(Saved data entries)
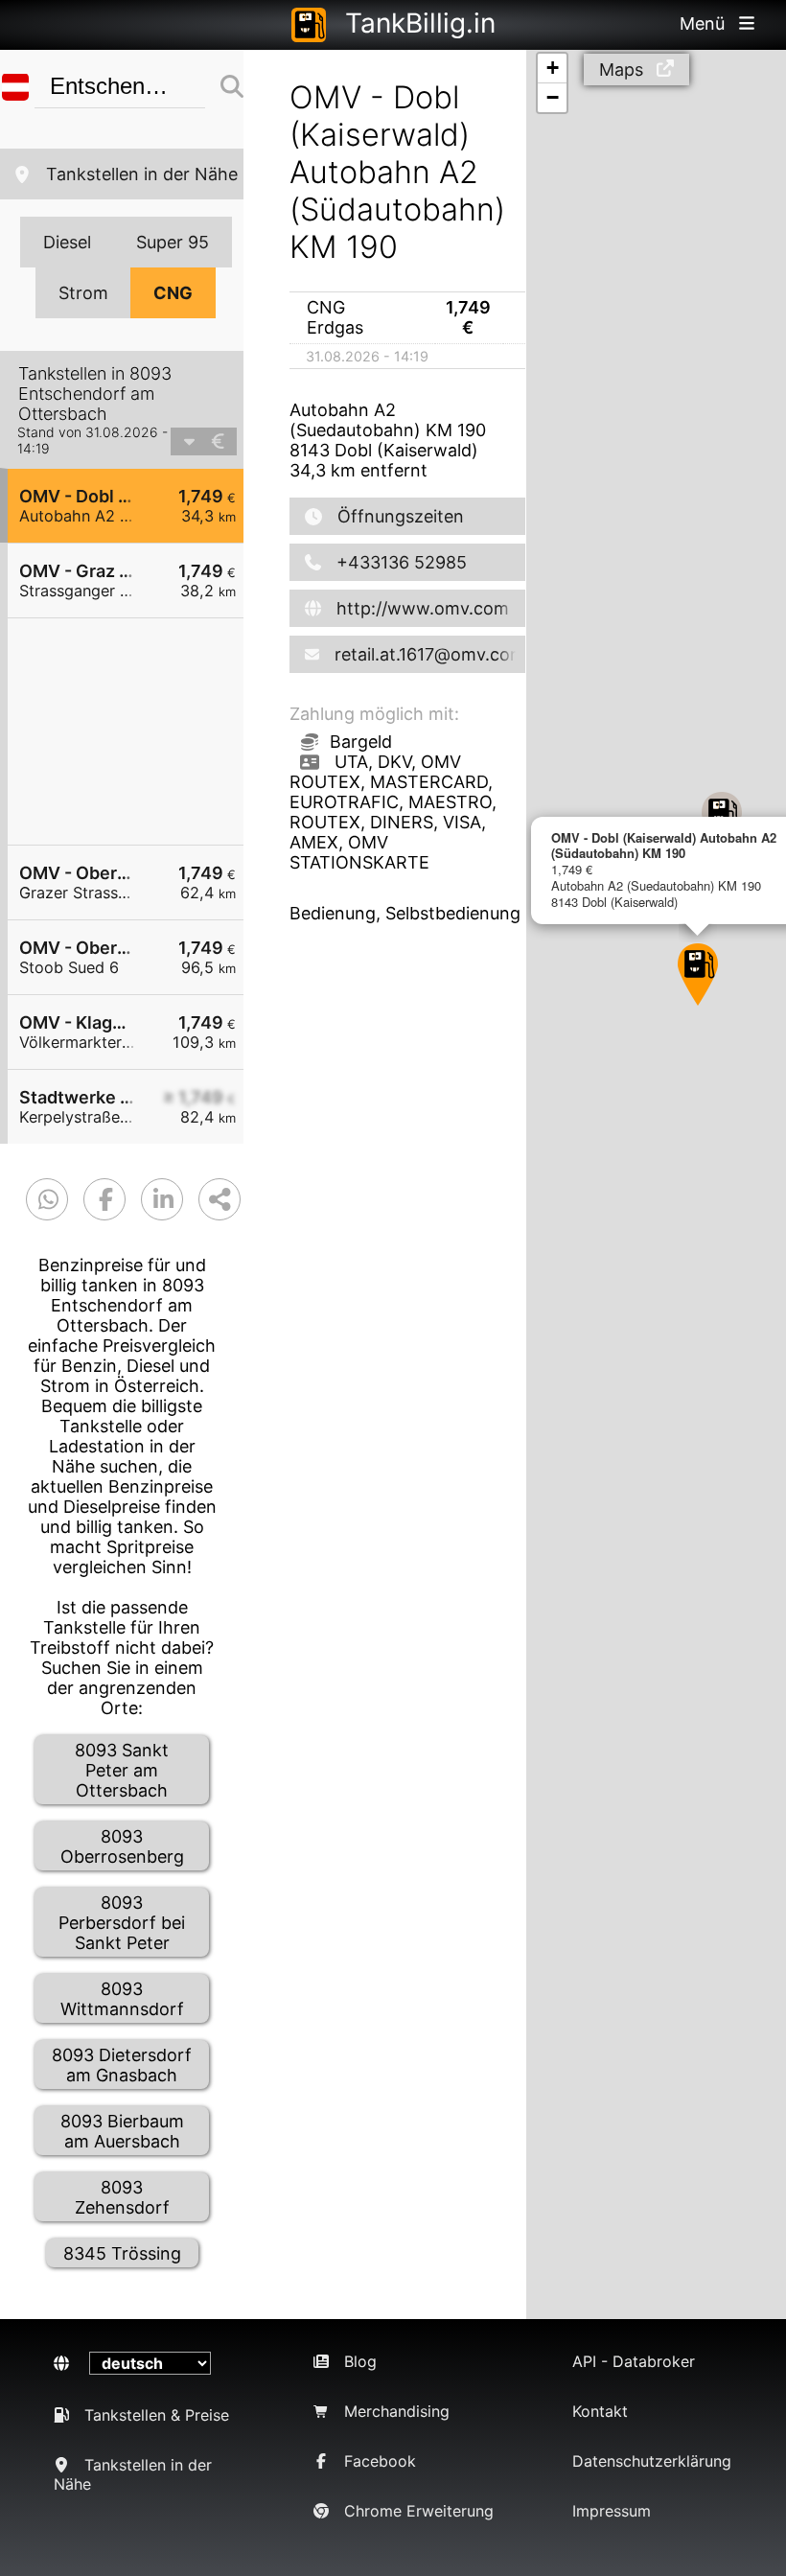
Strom (83, 293)
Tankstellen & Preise (156, 2415)
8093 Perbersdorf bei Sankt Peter (121, 1922)
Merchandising (397, 2411)
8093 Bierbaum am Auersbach (122, 2131)
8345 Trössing (122, 2253)
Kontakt (600, 2411)
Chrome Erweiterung (419, 2510)
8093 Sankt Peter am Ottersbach (122, 1770)
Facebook (380, 2461)
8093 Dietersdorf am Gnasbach (122, 2065)
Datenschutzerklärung (651, 2461)
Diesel (67, 242)
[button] (698, 974)
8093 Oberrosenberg (122, 1846)
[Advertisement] (135, 731)
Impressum (611, 2510)
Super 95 (172, 242)
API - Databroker (633, 2361)
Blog (360, 2361)
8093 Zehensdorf (122, 2197)
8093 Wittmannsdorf (122, 1999)
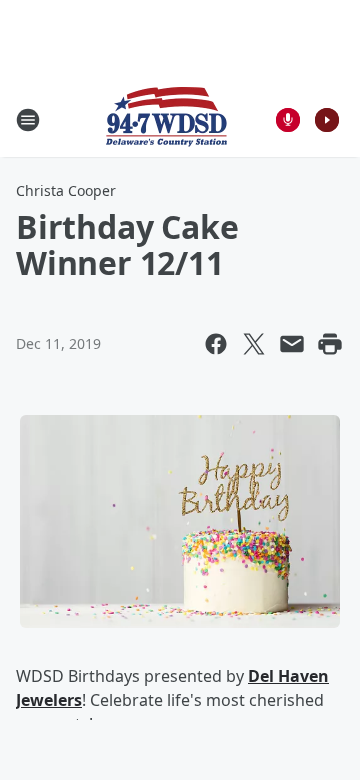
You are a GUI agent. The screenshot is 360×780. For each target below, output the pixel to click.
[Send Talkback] (288, 120)
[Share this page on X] (254, 344)
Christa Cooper (66, 190)
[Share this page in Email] (292, 344)
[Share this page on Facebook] (216, 344)
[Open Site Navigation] (28, 120)
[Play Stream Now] (327, 120)
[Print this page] (330, 344)
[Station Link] (166, 119)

PROMPT
Word for word, repeat only the lines from the line containing "8345 Trössing (122, 2253)" through the end of the data, without any pictures.

EXERCISE SOLUTION
8345 Trössing (122, 2253)
Kontakt (600, 2411)
Chrome Erweiterung (419, 2510)
8093 Sankt Peter am Ottersbach (122, 1770)
Facebook (380, 2461)
8093 Dietersdorf am Gnasbach (122, 2065)
Datenschutzerklärung (651, 2461)
Diesel (67, 242)
[button] (698, 974)
8093 Oberrosenberg (122, 1846)
[Advertisement] (135, 731)
Impressum (611, 2510)
Super 95 (172, 242)
API - Databroker (633, 2361)
Blog (360, 2361)
8093 Zehensdorf (122, 2197)
8093 Wittmannsdorf (122, 1999)
You are a GUI agent. The screenshot is 360×780. For each target below, output the pixel to click.
[Send Talkback] (288, 120)
[Share this page on X] (254, 344)
Christa Cooper (66, 190)
[Share this page in Email] (292, 344)
[Share this page on Facebook] (216, 344)
[Open Site Navigation] (28, 120)
[Play Stream Now] (327, 120)
[Print this page] (330, 344)
[Station Link] (166, 119)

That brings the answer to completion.